### Exercise requirements
All of the data below needs to be set down again, exactly as shown.

-- Extracted material follows --

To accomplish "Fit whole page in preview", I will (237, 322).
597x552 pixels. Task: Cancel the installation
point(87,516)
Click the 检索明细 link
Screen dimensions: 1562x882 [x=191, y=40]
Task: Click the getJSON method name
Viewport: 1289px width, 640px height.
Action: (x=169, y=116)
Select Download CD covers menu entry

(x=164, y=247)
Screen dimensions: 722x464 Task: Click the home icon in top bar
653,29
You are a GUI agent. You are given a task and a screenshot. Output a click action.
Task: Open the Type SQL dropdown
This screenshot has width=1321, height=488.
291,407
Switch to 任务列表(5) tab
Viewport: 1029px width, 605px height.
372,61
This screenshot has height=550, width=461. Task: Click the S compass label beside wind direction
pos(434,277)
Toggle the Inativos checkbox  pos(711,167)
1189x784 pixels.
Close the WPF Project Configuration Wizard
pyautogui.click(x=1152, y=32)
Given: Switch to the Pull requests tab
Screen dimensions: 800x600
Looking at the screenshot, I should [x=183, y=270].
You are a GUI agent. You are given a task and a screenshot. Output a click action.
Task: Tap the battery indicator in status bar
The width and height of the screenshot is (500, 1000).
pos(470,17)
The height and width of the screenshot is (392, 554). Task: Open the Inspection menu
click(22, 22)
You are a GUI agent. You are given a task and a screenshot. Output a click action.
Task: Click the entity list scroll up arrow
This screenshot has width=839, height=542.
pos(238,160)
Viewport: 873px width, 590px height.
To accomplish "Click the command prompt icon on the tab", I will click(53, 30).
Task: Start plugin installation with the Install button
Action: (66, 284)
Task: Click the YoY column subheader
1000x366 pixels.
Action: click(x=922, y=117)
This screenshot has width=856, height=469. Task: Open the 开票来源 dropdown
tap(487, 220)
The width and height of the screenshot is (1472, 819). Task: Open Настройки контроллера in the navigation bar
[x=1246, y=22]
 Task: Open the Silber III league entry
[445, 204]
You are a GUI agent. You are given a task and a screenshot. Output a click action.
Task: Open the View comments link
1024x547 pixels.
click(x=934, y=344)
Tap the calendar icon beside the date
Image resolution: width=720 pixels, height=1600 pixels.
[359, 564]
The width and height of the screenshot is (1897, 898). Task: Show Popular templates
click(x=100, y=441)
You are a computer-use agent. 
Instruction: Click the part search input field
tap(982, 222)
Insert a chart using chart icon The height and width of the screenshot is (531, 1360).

-- Extracted material concluded --

### Answer to the exercise
To accomplish "Fit whole page in preview", I will (237, 322).
597x552 pixels. Task: Cancel the installation
point(87,516)
Click the 检索明细 link
Screen dimensions: 1562x882 [x=191, y=40]
Task: Click the getJSON method name
Viewport: 1289px width, 640px height.
Action: (x=169, y=116)
Select Download CD covers menu entry

(x=164, y=247)
Screen dimensions: 722x464 Task: Click the home icon in top bar
653,29
You are a GUI agent. You are given a task and a screenshot. Output a click action.
Task: Open the Type SQL dropdown
This screenshot has width=1321, height=488.
291,407
Switch to 任务列表(5) tab
Viewport: 1029px width, 605px height.
372,61
This screenshot has height=550, width=461. Task: Click the S compass label beside wind direction
pos(434,277)
Toggle the Inativos checkbox  pos(711,167)
1189x784 pixels.
Close the WPF Project Configuration Wizard
pyautogui.click(x=1152, y=32)
Given: Switch to the Pull requests tab
Screen dimensions: 800x600
Looking at the screenshot, I should [x=183, y=270].
You are a GUI agent. You are given a task and a screenshot. Output a click action.
Task: Tap the battery indicator in status bar
The width and height of the screenshot is (500, 1000).
pos(470,17)
The height and width of the screenshot is (392, 554). Task: Open the Inspection menu
click(22, 22)
You are a GUI agent. You are given a task and a screenshot. Output a click action.
Task: Click the entity list scroll up arrow
This screenshot has width=839, height=542.
pos(238,160)
Viewport: 873px width, 590px height.
To accomplish "Click the command prompt icon on the tab", I will click(53, 30).
Task: Start plugin installation with the Install button
Action: (66, 284)
Task: Click the YoY column subheader
1000x366 pixels.
Action: click(x=922, y=117)
This screenshot has width=856, height=469. Task: Open the 开票来源 dropdown
tap(487, 220)
The width and height of the screenshot is (1472, 819). Task: Open Настройки контроллера in the navigation bar
[x=1246, y=22]
 Task: Open the Silber III league entry
[445, 204]
You are a GUI agent. You are given a task and a screenshot. Output a click action.
Task: Open the View comments link
1024x547 pixels.
click(x=934, y=344)
Tap the calendar icon beside the date
Image resolution: width=720 pixels, height=1600 pixels.
[359, 564]
The width and height of the screenshot is (1897, 898). Task: Show Popular templates
click(x=100, y=441)
You are a computer-use agent. 
Instruction: Click the part search input field
tap(982, 222)
Insert a chart using chart icon The height and width of the screenshot is (531, 1360).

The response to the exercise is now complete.